■ **Extract provided**
Like a darker 'Twilight Zone' episode, this Belgian thriller exposes how ordinary people crack under infinite possibility. That magical room doesn't corrupt—it simply mirrors our deepest creative failures. The child's unrestrained imagination becomes the film's most terrifying special effect.

The Room (2019)

  • Release Date: 2019-09-12
  • Runtime: 100 minutes
  • Director: Christian Volckman
  • Producers: Christelle Henon, Lilian Eche, Yaël Fogiel, Laetitia Gonzalez, Jacques-Henri Bronckart, Gwennaëlle Libert

Film Review:

The Room (2019)

Imagine A World

Read Time: 3 min read

Rating: 3 out of 5.

A Semi-Psychological Drama that makes you ask yourself —
What would I do?

The Room taps into one of the oldest tricks in the book — the “Would you do this?” concept — but with one very specific twist: it revolves entirely around life itself.

The story follows Matt (Kevin Janssens), a European painter wrestling with the same demon every artist fights — inspiration. That whole staring at a blank canvas waiting for a spark struggle. The movie makes that crystal clear within the first 15 minutes. They just moved into a new house, that whole fresh-start energy is in the air — you know that feeling — but Matt still can’t get the brush moving.

Now, whether he’s actually good at painting or not — the movie doesn’t care, and neither should you. What matters is the fact that he can’t start — and that frustration pushes him through the rest of the film. Honestly, Kevin Janssens plays that subtle struggle really well — but what he nails most is the deception that’s about to unfold.


Let’s Talk About Kate

Olga Kurylenko plays Kate — Matt’s wife… or maybe girlfriend? They never really specify. If they did, I missed it — so let me know. What we do know is that she’s a translator for some unnamed company — not exactly a life-changing detail, but it subtly sets up her mindset.

Kate’s whole thing is security. She’s the type that worries about money — and whether she’ll admit it or not, she doesn’t fully trust Matt to provide for both of them through his art alone. And honestly… fair. How they even afforded this massive old house with those jobs is a mystery that the movie just expects us to accept — but hey, we’ll let that one slide.

What matters is that Kate’s desire for stability becomes one of the driving forces behind everything that happens next.


The Story

It all starts like every other “new house” movie — happy couple, unpacking boxes, everything’s sunshine and rainbows. That whole reverse spring-cleaning vibe. But things get weird real quick.

Kate finds a dead bird in a cupboard while Matt’s off exploring the house — right before he stumbles onto The Room. She takes the bird outside to bury it — showing us that she’s the more loving, gentle one. Meanwhile, Matt’s already distracted by some random window he accidentally broke.

■ **Task to complete**
Resume the review of The Room (2019) directly after its last sentence, extending the account of the story in the same voice. The data come from a separate source unrelated to the film review.

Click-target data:

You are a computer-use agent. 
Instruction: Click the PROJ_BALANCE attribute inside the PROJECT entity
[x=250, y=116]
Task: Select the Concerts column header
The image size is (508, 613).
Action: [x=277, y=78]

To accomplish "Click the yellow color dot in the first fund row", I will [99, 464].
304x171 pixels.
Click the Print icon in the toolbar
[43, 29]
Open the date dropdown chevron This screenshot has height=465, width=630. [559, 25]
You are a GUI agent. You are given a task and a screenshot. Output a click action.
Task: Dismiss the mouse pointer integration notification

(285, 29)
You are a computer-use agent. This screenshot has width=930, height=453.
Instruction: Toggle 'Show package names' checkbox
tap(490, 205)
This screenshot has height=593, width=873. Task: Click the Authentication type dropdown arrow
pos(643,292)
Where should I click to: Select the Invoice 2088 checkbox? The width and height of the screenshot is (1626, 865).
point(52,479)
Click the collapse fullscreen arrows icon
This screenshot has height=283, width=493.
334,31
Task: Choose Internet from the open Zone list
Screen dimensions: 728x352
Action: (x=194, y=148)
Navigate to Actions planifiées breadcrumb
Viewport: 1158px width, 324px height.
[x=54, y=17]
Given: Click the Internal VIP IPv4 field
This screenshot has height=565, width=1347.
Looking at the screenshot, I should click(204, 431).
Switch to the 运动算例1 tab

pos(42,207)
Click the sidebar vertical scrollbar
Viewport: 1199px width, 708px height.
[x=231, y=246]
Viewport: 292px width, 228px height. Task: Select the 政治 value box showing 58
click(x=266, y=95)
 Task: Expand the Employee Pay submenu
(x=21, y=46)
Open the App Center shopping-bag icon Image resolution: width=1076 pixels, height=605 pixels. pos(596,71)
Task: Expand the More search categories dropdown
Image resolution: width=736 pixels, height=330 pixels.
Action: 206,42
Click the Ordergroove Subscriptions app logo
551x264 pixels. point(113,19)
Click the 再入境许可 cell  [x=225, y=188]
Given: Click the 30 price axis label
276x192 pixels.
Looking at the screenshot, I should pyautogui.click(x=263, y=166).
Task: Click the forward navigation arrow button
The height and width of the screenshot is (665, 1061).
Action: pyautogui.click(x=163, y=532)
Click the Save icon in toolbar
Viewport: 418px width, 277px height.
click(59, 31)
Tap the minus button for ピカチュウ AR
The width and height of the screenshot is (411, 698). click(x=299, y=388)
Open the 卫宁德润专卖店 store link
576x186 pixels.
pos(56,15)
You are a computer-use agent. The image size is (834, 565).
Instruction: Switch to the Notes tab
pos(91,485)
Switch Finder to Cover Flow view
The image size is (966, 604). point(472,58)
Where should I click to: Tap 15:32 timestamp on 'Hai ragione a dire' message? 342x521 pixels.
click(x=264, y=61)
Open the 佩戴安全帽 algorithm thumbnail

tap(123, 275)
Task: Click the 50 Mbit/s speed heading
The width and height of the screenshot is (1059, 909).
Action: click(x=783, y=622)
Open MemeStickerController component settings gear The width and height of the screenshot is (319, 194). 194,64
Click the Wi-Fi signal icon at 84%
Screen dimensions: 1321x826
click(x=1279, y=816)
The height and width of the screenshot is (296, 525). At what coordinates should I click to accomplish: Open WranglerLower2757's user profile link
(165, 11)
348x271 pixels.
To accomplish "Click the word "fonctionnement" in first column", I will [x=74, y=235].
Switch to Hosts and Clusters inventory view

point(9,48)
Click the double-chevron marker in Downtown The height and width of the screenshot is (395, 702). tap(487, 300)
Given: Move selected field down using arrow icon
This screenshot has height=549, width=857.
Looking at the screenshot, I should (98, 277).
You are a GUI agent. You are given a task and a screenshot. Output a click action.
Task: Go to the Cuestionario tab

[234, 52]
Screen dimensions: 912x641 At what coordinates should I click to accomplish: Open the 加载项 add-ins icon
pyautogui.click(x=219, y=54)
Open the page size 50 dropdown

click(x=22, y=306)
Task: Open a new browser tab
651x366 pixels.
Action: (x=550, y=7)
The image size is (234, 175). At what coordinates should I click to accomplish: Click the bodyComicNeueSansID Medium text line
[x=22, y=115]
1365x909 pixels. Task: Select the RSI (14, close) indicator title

■ **Result of this exercise**
By the time Kate looks back — the bird’s gone.

Little details like that sneak in throughout the film, and if you’re really paying attention — you’ll clock that nothing is exactly as it seems. But don’t try too hard to figure it out — it’ll ruin the fun.


The Room

Alright, here’s where things get interesting.

Matt finds the room. Matt tests the room. Matt abuses the room.

The rules are simple — you don’t wish for something… you command it. Whatever you want, the room gives it to you.

But here’s where my earlier point about inspiration comes back around — even with unlimited power at his fingertips… Matt’s imagination is boring as hell. He asks for cash, some furniture, and one diamond dress that feels more like a flex than a desire. The whole time you’re sitting there thinking… That’s it?

But that’s kind of the point. Matt’s whole problem is that he can’t imagine anything beyond the obvious. His mind is stuck. When Kate finally gets in on the action — the first thing she asks for is money — something Matt didn’t even consider.

The movie slowly peels back the layers of their personalities through what they choose to create.


The Child

Now… this is where the movie goes off the rails.

Kate uses the room to give herself something that they couldn’t have on their own — a child.

Without going too deep into the whole plot — this kid flips everything upside down. He brings a whole forest into the house, makes it snow indoors — stuff that neither Matt nor Kate ever dreamed of doing. The movie never directly says it, but you start to feel that maybe… the room isn’t the real danger here.

It’s imagination without limits.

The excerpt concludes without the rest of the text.